Doesn't ozempic just make you feel full more easily and help you eat less?


Tbh, it changes your whole digestion and relationship with food.


That’s my experience. Eating one slice of pizza feels like eating the entire pizza normally would.


‘Just’ is doing a lot here.


It would be interesting to see a comparative study of glp1 agitators to intermittent fasting. It surprises me that people will spend huge amounts on a drug which makes them feel less full, rather than have the tiny amount of willpower it takes to just not eat.


Don't be so fast to assume that your willpower isn't just from genetic luck. You might as well be surprised some people are short. I mean, look how much better your life is as someone tall.

We humans are very quick to assume our positive traits and outcomes come from conscious decisions to make things that way. It's why every successful person has a book about how they chose to become successful. They just worked hard. It's something we want to believe rather than admit anything came down to luck of the draw.


You’re right in your argument about “just do this” suggestions without considering how hard it can be based on intrinsic factors.

I feel there is a point in the thread you’re commenting on though. It would be scientifically interesting to know whether the desired(positive) outcomes of this drug can be replicated by consciously controlling the quantity or quality of food without the use of the drug(by those who can). Still, presenting the result in a useful way rather than stating the drug is useless.

If you had a way to get the same results without any pharmaceutical intervention, and you’re a lucky one that _can_ do it, wouldn’t you want to know how?


It has been tested, Ozempic wins. These drugs are usually tested specifically on people who have tried and failed dieting and exercise interventions. I doubt any doctor is prescribing this without first asking, “have you tried diet and exercise?” The side effects can be pretty gnarly for some people and it’s very expensive and hard to obtain.

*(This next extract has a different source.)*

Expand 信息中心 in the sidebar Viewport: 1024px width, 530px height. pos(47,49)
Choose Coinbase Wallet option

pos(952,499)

And not just genetic luck, but luck of childhood circumstances. Lots of people were given a deranged relationship to food as a child by their parents, leading in many cases to actual metabolic derangement as well.


The common theme in normal weight individuals is their comparative lack of food drive, not an outsized capacity for willpower.

When you talk to "skinny" people you'll hear things like they just forgot to eat or I just had a couple bites of cake then felt full/had enough.

Alternatively when you speak with heavier people you'll realize that they're white knuckling their entire lives (because calories are so abundant). On average they're actually exerting more willpower around food than skinnier people.

Not everyone of course, there are folks in either camp, but at population scale lack of food drive is what keeps people skinny in a calorie rich, low activity environment.


I definitely could have worded this better. I'm NOT suggesting that people who struggle with weight just don't have willpower. I was suggesting that it would be interesting to see a study comparing 2 modalities.